Beautiful Lantau Island, Hong Kong

Lantau has been described as, "Hong Kong's biggest and most beautiful island."

Lantau has been described as, “Hong Kong’s biggest and most beautiful island.”

I’d love to magically transport someone to Ling Wui Shan, southwest Lantau Island, and ask, “Where in the world are you?”

“A wild, remote place,” might be the first impression, for Ling Wui Shan is the highest point on a stout peninsula of rippling hills, clothed in hardy grass and scrub. It caps the southernmost crest of hills, above slopes plunging to the sea. Just offshore is a cluster of islets, likewise green and with no buildings in view. Inland is a tight group of mountains, their summits often swathed in low cloud.

Only ferries passing in front of the islets, and two or three fragments of urban areas just visible near the horizon, suggest Ling Wui Shan is not really remote. It’s in a region renowned worldwide as a densely packed city – Hong Kong, above the southwest tip of its largest island, which exhibits similar contrasts between urban and rural landscapes to Hong Kong overall.

This island, Lantau, is at the mouth of the Pearl River, a location reflected in the identities of those just visible urban areas: Hong Kong Island to the east, Macau across the Pearl River to the west, and Shenzhen in mainland China to the north. Viewed from Ling Wui Shan, Lantau appears completely free from urbanisation, without even towns or villages. Nearby are waterfalls in steep ravines, a temple tucked into a wooded hillside, and even a Chinese style landscaped garden that’s reached only by hiking. Walking here when the sky is intense blue, it’s easy to agree with former Financial Secretary (and former Chief Executive wannabe) Henry Tang’s description of Lantau as, “Hong Kong’s biggest and most beautiful island.”

A Brief History of Lantau Island

Lantau’s beauty is less obvious along the north coast. Here, Hong Kong International Airport occupies a platform built in the 1990s by levelling two small inshore islands and reclaiming the sea around them – resulting in a far less nerve wracking approach to Hong Kong than the previous descent skimming the roofs of Kowloon apartments – and there are a nearby new town, Tung Chung, plus a highway and railway that lead east, and cross a suspension bridge built to link the airport with the city. The railway also includes a station where passengers can change to the short line to the world’s smallest Disneyland, which occupies reclaimed land in a bay in southeast Lantau, and opened in September 2005.

Tung Chung is little but a cluster of characterless high rises, with some malls, outlet stores. But it has an old temple and two forts that reflect ways Lantau featured in the early history of southern China. Built in 1777, the temple is dedicated to Hau Wong, uncle and bodyguard of the last two boy emperors of the Song dynasty (960-1279), who fled to Lantau and other places in south China when Mongols invaded during the late 13th century. Two Qing Dynasty forts were built here in the early 19th century, to help guard the approaches to Guangzhou (Canton), which lies to the north along the Pearl River.

--- Provided material ---
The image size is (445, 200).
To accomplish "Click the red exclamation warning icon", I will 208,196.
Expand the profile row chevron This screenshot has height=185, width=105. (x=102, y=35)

--- Task details ---
According to the Lantau Island text, in what year was the Tung Chung temple dedicated to Hau Wong built?

--- Solution to this exercise ---
1777